> Work to complete:
Your task is to write out exactly the lines from the line containing "Select Genel Yerleşim Plan gear item" through the end of the records, inclusive at both ends.

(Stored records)
Start of Block

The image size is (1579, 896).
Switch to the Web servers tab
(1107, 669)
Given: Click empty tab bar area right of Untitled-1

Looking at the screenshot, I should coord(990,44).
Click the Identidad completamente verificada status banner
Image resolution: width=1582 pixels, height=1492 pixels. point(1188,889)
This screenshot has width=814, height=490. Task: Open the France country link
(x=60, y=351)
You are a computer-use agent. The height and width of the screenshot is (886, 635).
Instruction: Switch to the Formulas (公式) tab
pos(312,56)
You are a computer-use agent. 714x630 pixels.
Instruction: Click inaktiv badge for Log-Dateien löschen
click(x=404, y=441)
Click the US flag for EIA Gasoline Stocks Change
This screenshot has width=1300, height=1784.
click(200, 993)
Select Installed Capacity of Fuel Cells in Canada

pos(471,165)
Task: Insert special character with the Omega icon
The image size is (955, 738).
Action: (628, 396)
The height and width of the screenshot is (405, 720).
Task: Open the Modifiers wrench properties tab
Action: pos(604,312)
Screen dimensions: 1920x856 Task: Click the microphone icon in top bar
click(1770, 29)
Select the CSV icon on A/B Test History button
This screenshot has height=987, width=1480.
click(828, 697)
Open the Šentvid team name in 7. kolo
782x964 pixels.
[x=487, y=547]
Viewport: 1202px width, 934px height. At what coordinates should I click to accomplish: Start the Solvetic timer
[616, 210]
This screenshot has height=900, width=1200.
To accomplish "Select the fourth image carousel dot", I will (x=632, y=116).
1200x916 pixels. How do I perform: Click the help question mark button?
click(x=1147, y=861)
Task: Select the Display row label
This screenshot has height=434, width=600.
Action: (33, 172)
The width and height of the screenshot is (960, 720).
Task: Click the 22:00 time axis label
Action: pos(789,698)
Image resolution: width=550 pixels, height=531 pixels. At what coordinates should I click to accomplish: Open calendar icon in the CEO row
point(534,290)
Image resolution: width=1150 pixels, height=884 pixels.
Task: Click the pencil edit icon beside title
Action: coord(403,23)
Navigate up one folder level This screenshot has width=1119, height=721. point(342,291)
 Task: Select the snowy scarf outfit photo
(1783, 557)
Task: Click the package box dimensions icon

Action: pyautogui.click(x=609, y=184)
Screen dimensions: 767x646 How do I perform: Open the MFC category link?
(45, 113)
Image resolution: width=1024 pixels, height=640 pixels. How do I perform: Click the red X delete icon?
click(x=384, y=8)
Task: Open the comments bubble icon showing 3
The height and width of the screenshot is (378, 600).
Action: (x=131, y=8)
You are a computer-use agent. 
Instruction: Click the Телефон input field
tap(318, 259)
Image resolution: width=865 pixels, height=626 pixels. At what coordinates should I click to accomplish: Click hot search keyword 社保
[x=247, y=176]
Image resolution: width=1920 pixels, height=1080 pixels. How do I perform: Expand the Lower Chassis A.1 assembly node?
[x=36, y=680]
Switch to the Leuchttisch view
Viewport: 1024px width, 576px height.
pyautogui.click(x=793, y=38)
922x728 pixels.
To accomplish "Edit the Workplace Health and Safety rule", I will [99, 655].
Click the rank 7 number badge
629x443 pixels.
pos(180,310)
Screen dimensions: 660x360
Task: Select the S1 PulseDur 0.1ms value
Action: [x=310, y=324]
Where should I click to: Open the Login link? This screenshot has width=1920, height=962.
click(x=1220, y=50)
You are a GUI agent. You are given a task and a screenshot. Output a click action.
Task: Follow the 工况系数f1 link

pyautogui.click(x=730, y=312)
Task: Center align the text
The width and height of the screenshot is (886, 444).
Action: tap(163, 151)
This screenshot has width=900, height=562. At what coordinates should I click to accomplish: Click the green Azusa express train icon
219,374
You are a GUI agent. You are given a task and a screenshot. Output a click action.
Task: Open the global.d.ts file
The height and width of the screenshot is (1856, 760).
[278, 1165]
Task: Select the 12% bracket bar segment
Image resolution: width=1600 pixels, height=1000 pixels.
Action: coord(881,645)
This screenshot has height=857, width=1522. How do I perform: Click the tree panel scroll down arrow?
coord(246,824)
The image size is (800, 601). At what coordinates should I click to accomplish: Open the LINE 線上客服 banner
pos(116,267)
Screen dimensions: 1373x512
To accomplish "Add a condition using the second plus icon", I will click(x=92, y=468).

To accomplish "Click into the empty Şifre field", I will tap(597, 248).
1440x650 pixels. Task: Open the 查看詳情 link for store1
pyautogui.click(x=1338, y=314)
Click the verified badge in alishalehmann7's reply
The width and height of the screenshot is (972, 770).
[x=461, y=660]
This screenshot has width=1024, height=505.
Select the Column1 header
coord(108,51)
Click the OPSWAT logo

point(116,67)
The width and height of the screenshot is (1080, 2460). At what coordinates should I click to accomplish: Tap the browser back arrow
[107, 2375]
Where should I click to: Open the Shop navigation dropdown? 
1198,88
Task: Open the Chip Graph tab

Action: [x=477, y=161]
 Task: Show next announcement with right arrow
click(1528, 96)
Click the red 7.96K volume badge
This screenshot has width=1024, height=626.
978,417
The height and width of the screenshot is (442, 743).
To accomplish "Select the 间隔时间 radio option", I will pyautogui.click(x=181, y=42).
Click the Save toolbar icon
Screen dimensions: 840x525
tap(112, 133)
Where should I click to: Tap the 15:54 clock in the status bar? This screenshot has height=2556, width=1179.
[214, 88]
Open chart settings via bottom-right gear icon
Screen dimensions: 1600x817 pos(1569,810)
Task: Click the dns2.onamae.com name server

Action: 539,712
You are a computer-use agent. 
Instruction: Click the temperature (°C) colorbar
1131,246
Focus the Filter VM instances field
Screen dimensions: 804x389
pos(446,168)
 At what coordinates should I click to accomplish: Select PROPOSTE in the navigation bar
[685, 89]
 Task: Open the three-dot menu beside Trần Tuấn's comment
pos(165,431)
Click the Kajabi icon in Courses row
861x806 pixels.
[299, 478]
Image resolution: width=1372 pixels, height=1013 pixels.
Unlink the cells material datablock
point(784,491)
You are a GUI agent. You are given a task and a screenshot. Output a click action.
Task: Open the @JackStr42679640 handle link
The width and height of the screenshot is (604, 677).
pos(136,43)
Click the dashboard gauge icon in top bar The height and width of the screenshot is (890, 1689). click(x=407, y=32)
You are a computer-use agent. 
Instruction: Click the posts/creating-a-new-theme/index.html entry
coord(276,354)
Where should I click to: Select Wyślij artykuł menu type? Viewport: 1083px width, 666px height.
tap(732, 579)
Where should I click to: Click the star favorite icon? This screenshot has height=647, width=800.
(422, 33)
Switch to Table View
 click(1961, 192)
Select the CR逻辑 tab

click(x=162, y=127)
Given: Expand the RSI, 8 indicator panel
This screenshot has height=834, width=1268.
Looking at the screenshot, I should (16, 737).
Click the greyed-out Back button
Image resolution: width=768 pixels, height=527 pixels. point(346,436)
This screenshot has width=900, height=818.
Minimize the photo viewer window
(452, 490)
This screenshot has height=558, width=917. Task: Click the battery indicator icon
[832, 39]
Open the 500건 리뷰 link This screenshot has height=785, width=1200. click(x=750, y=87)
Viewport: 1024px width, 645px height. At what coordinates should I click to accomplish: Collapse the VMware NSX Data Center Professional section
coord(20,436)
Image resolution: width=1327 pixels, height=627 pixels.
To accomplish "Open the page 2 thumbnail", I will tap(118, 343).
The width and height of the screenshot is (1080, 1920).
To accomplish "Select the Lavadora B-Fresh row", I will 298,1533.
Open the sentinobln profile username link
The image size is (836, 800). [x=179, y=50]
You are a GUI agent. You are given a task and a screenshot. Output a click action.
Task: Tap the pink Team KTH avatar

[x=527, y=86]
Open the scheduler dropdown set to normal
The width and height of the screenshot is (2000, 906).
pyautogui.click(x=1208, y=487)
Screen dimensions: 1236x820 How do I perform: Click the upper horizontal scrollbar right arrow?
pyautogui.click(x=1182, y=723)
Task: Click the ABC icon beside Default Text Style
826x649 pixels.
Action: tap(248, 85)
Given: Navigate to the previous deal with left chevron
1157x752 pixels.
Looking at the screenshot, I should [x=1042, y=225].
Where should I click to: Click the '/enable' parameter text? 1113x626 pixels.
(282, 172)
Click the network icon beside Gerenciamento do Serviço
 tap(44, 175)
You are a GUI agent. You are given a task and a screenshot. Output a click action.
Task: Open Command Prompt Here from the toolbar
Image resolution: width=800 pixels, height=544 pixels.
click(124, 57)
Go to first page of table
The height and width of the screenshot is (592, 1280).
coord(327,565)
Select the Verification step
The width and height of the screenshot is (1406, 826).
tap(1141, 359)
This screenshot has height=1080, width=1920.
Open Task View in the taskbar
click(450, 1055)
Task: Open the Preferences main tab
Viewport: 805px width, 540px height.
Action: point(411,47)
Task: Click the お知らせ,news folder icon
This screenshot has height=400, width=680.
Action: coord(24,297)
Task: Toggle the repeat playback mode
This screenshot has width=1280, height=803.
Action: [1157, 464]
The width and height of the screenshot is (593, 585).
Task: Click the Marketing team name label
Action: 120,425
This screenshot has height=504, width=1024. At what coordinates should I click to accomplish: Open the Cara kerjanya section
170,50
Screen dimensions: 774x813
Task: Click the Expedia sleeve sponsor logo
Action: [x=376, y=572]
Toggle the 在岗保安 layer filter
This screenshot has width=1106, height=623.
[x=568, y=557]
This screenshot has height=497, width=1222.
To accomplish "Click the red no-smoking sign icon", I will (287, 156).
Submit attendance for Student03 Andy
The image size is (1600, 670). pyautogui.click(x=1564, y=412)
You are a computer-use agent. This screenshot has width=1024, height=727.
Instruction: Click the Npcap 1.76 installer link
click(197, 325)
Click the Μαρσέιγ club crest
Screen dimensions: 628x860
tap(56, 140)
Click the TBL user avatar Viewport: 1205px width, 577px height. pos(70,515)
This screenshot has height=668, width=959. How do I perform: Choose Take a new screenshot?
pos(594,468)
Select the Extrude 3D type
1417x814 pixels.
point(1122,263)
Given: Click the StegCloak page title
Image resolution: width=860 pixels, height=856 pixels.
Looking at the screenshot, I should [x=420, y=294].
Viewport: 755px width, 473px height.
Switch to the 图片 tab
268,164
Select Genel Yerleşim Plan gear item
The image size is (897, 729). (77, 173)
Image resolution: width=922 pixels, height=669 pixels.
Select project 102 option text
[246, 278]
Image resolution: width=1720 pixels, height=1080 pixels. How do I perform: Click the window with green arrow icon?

End of Block

> Worked solution:
Select Genel Yerleşim Plan gear item
The image size is (897, 729). (77, 173)
Image resolution: width=922 pixels, height=669 pixels.
Select project 102 option text
[246, 278]
Image resolution: width=1720 pixels, height=1080 pixels. How do I perform: Click the window with green arrow icon?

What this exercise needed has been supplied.